• Work to complete:
A) From the Diffusion Associates page, output the passage starting at "Diffusion Associates" and ending at "sustaining an intervention?", unchanged.
B) According to the Diffusion Associates page on scaling social innovations, what four things does the firm focus on when scaling out interventions?
C) Resume the Diffusion Associates page on scaling social innovations from the point where it stops.

• Extract provided:
Start of Block

Diffusion Associates

Are you seeking to improve the lives of more individuals and help more communities? 

Looking to diffuse an intervention while maintaining its effectiveness? 

Interested in implementing and sustaining an intervention?

Scaling Social Innovations

Effective practices often fail to spread to those in need. When spread does occur, implementation may not be sustained or local adaptation renders the innovation ineffective. We work with program innovators and sponsors to scale out interventions so they can serve more people with comparable benefits. We do this by focusing on the characteristics of the innovation, organizational readiness, community structure, and fidelity. 

Innovation Characteristics

Innovation characteristics describe how we think about new practices and programs. They are the pros and cons, the pluses and minuses. Is it a bargain or too costly? Does it reliably work well? Does it fit with our needs but demand too much of us? Perceived characteristics like these can go a long way in determining receptivity by people to what’s new. Related questions are important too. Are the innovation’s components well defined and tied to a theory of change? Is the innovation central to mission? Which components can be adapted to a local context and which should not? We help to answer these and other questions about innovations to increase and accelerate adoption.

End of Block

• Entries provided:

Start of Block

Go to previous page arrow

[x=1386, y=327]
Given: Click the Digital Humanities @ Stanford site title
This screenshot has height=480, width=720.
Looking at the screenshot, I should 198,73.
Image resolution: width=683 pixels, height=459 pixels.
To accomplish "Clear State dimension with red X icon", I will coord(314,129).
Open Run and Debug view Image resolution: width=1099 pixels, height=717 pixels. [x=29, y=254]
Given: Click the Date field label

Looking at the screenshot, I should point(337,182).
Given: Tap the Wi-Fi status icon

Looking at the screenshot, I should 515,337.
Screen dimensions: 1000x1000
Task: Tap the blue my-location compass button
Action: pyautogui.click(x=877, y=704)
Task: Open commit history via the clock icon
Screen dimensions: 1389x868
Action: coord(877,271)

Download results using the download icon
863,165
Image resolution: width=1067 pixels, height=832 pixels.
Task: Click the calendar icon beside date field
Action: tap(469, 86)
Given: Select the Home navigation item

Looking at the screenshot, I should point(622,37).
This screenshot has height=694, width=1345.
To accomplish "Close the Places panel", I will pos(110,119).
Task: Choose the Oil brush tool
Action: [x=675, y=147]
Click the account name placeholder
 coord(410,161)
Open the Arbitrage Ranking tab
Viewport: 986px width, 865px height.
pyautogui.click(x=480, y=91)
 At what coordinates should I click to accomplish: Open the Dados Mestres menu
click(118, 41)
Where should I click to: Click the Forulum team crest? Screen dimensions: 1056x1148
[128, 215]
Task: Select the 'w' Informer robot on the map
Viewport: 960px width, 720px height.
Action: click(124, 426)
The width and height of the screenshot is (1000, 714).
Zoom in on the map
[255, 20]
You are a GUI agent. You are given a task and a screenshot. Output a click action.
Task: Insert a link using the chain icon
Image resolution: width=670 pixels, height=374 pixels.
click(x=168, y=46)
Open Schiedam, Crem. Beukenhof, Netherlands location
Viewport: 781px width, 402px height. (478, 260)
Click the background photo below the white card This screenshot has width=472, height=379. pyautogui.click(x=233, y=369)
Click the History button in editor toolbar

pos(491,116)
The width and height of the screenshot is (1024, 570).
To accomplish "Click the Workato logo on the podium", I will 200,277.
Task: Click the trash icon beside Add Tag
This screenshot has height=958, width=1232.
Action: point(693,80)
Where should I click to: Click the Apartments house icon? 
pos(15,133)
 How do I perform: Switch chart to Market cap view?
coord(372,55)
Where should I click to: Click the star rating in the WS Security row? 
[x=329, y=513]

End of Block

• Activity answers:
A)
Diffusion Associates

Are you seeking to improve the lives of more individuals and help more communities? 

Looking to diffuse an intervention while maintaining its effectiveness? 

Interested in implementing and sustaining an intervention?

B) The characteristics of the innovation, organizational readiness, community structure, and fidelity.

C)
Community Structure

Community structure is the informal network of relationships among potential adopting organizations or communities. When you know who influences whom, you have a chance to increase the number of adopters and the pace of adoption. Which organizations of a certain type are opinion leaders in a county or city? And across counties or cities, which ones do the majority of others look to for advice when confronted with an interesting innovation? We help identify influencers who can move innovations into systems.

Organizational Readiness

Organizational readiness tools can be applied to either the organization that developed the innovation to assess its willingness and capacity to support adoption by others, or the potential adopting organizations as a way to assess their preparation to implement a new practice or program that they will then introduce in a community. Does the developer have the infrastructure to support scaling? Which scaling pathway, and which partners, make the most sense? Who are the likely adopting organizations and communities? What organizational factors are key to effective and sustained use? And for those adopting organizations and communities, are there capacities that they will need but don’t yet have to do a good job with implementation? We help to determine organizational readiness to scale out or adopt, implement, and sustain an innovation.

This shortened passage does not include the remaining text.